Abstract: Aim: To determine whether autologous blood injections added to standard management was effective in alleviating symptoms of achilles tendinopathy. Methods: Thirty three patients (18 female, 15 male) aged 50 years (SD 9) with 40 cases of achilles tendinopathy of 11 months (SD 7) duration were enrolled in the study. Participants were randomised to autologous blood injection added to standard treatment (eccentric-loading exercises) or standard treatment alone for 12 weeks. Victorian Institute of Sport Assessment for Achilles (VISA-A) score and ratings of discomfort during and following the injection were measured at baseline, six and 12 weeks. Analytically-derived effect-size thresholds of 5 (small) and moderate (15) were utilised as the reference values for clinical inference.
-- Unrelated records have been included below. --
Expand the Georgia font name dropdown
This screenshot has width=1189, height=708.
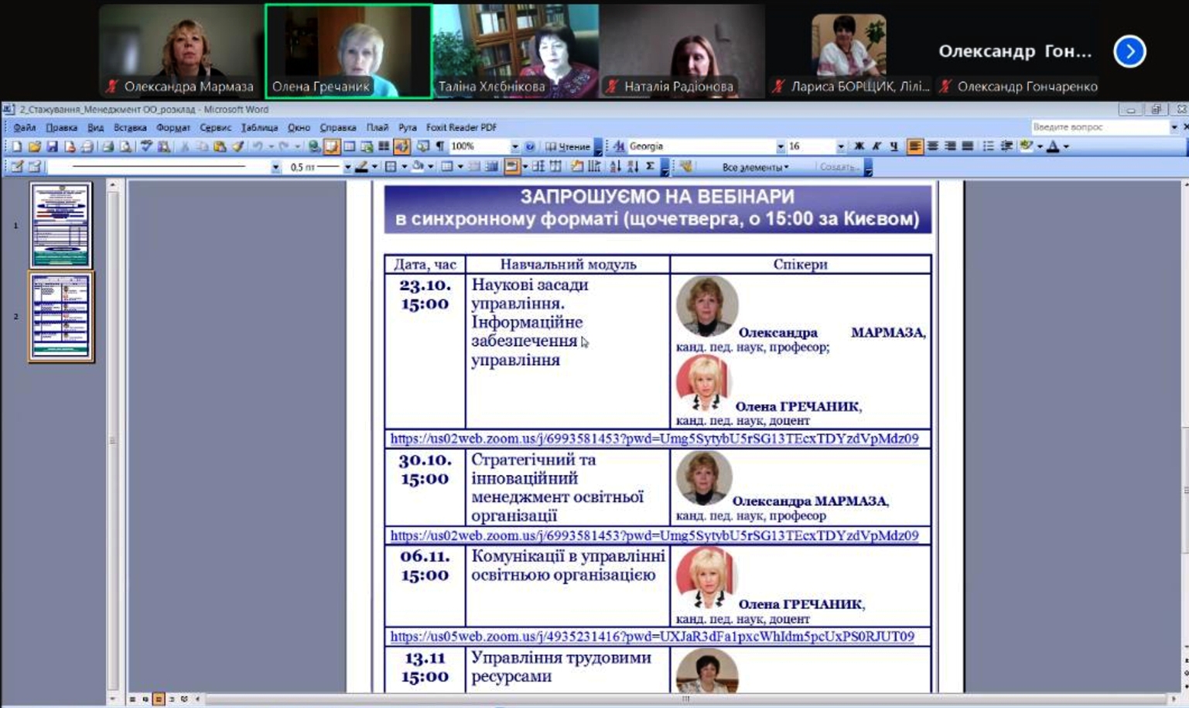coord(781,146)
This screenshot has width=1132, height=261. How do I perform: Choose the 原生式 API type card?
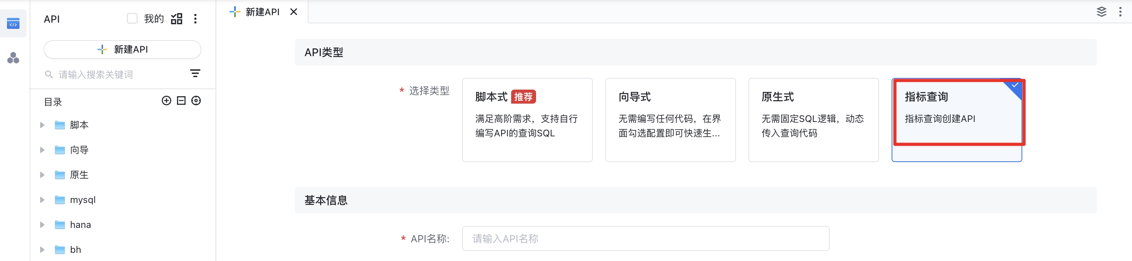point(813,120)
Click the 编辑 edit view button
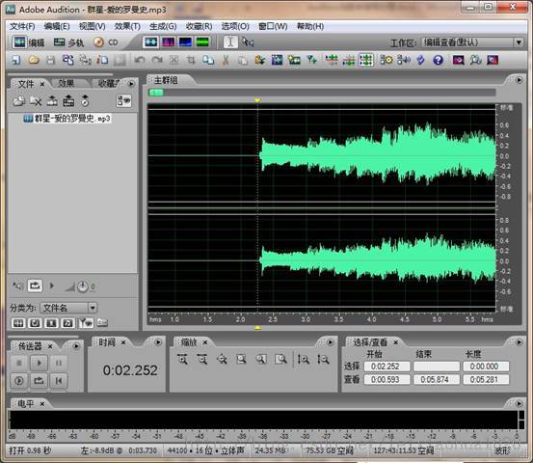533x463 pixels. point(29,42)
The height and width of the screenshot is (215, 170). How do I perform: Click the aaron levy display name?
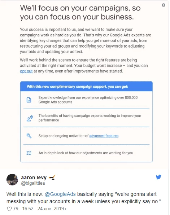click(x=34, y=177)
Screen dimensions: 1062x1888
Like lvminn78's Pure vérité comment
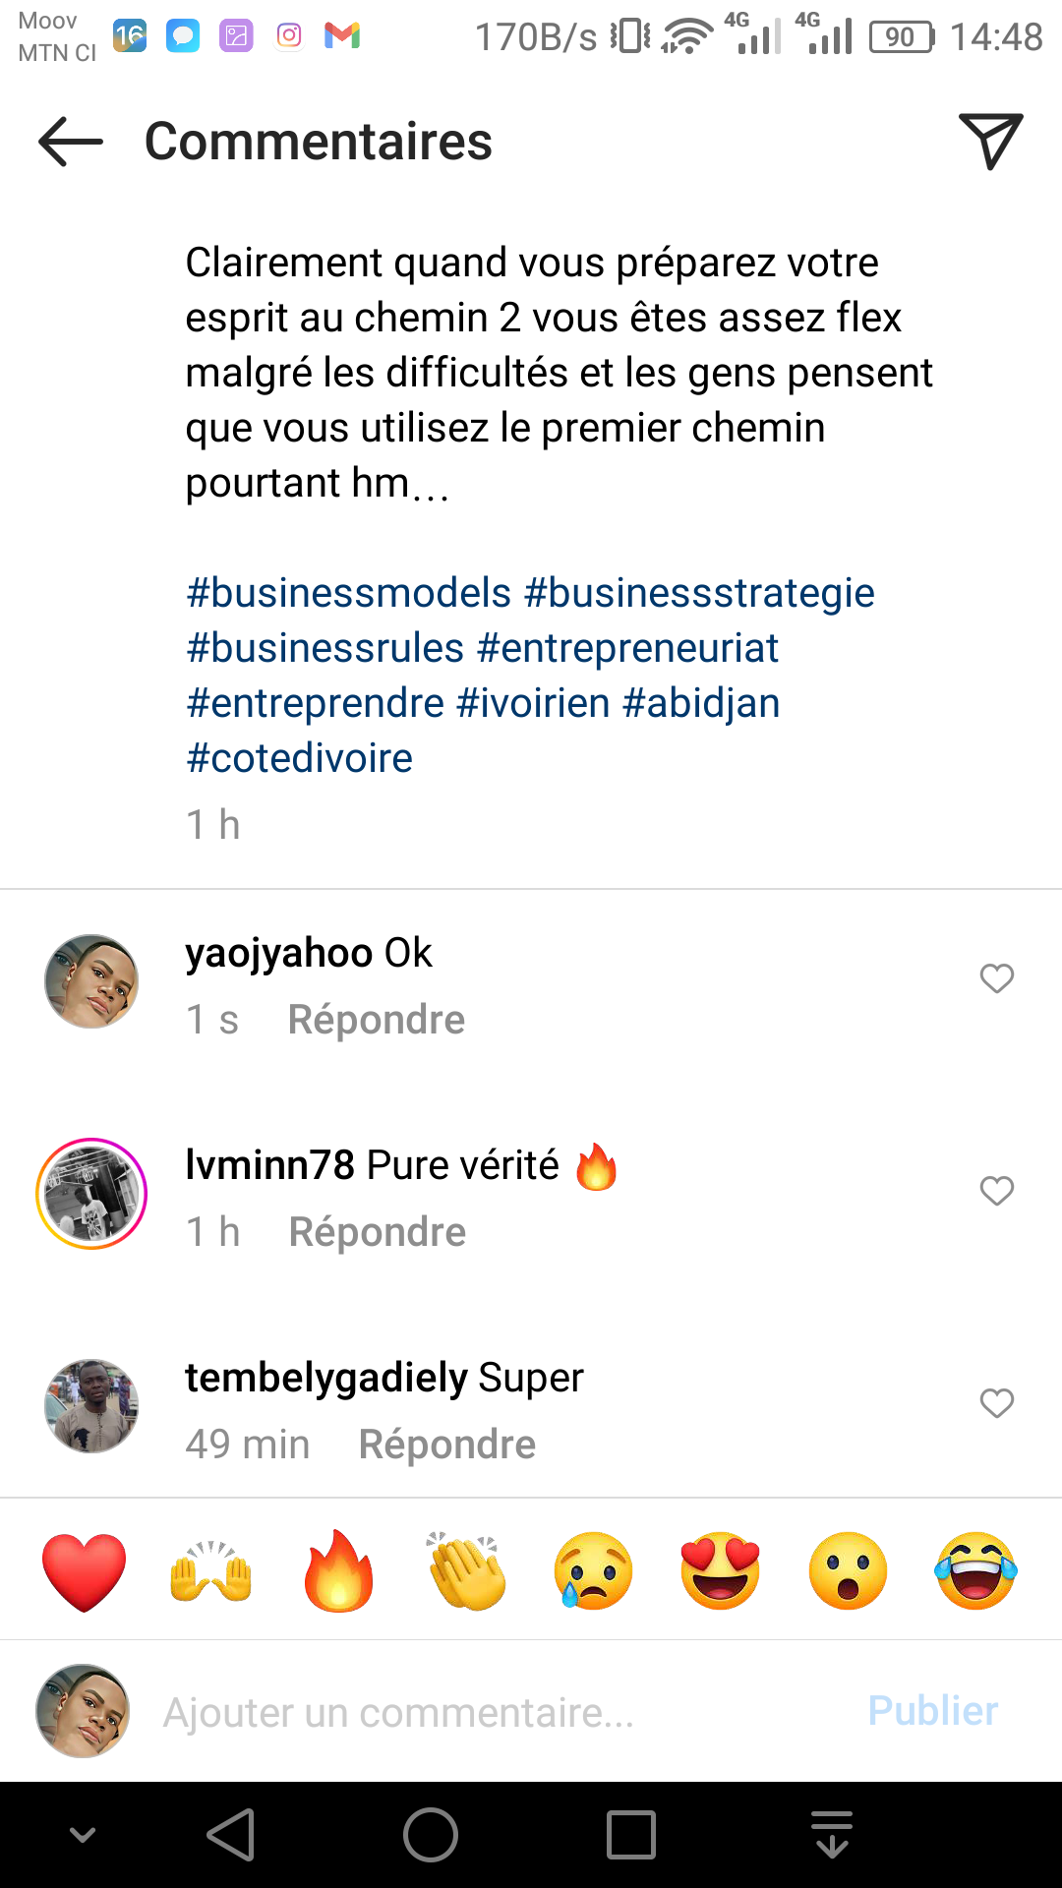[x=996, y=1191]
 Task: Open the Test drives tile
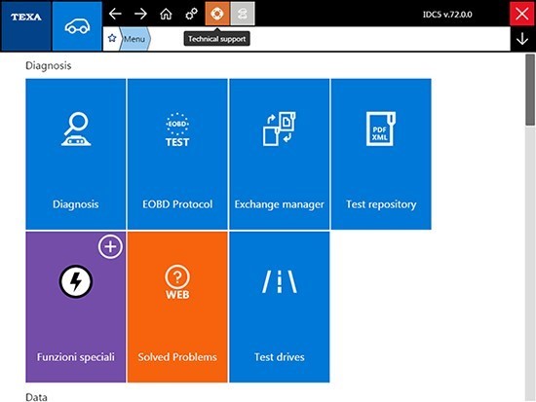[280, 307]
Results: Improvements in VISA-A of 7.7 units (95%CL: +/-6.7) and 8.7 units (+/-8.8) were observed in the treatment and control groups respectively at six weeks relative to baseline with no clear effect of blood injection. At 12 weeks VISA-A score improved to 18.9 units (+/-7.4) in the treatment group revealing a clinically small blood injection effect of 9.6 units (+/-11.5), relative to a comparatively unchanged condition in control (9.4 units; +/-9.0). Predictors of response to treatment were unremarkable, and a 10% rate of post-injection flare was the only noteworthy side-effect. Most patients described the discomfort experienced during the baseline injection as mild, and while there was greater variability in the change in discomfort over the 48 hours following the injection this was on average mild to moderate discomfort. Conclusions: There is some evidence for small symptomatic improvements in the short-term with the addition of autologous blood injection to standard treatment for achilles tendinopathy, although confirmatory research is required to eliminate a possible placebo effect.